Intelligence Community Strives for Common Research Efforts
The ultimate public-private partnership is growing from an ODNI outreach.
The U.S. Office of the Director of National Intelligence is matching the technology needs of the intelligence community to the capabilities of the private sector with the goal of speeding innovation to the user community as well as introducing community specialists to new technologies.
This program eschews individual matchmaking between separate intelligence disciplines in favor of a broad effort that encompasses all the technological needs of the intelligence community. The idea is to cast a net across the intelligence research community to collect ideas and innovations that might be applied to areas where they are not even known.
And this matchmaking is not limited to private sector technologies. Federal research facilities that traditionally are not connected to the intelligence community also are part of the potential solution mix.
This partnership is at the core of the Intelligence Science and Technology Partnership, or In-STeP. It is based in the Office of the Director of National Intelligence (ODNI) science and technology division, which is under the Office of Acquisition, Technology and Facilities.
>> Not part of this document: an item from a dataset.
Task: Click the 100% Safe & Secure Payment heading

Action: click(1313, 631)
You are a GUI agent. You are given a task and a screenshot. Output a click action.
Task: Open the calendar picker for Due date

Aligning public and private sector efforts requires having a clear understanding of community needs as well as knowing where industry is going, points out David M. Isaacson, lead for In-STeP. In-STeP aims for both shared ownership and shared responsibility, he says. What might enable In-STeP to succeed where other government-industry partnerships have faded into obscurity is that industry will have a role in developing the strategy that will be pursued, explains David A. Honey, director of science and technology and assistant deputy director of national intelligence for science and technology.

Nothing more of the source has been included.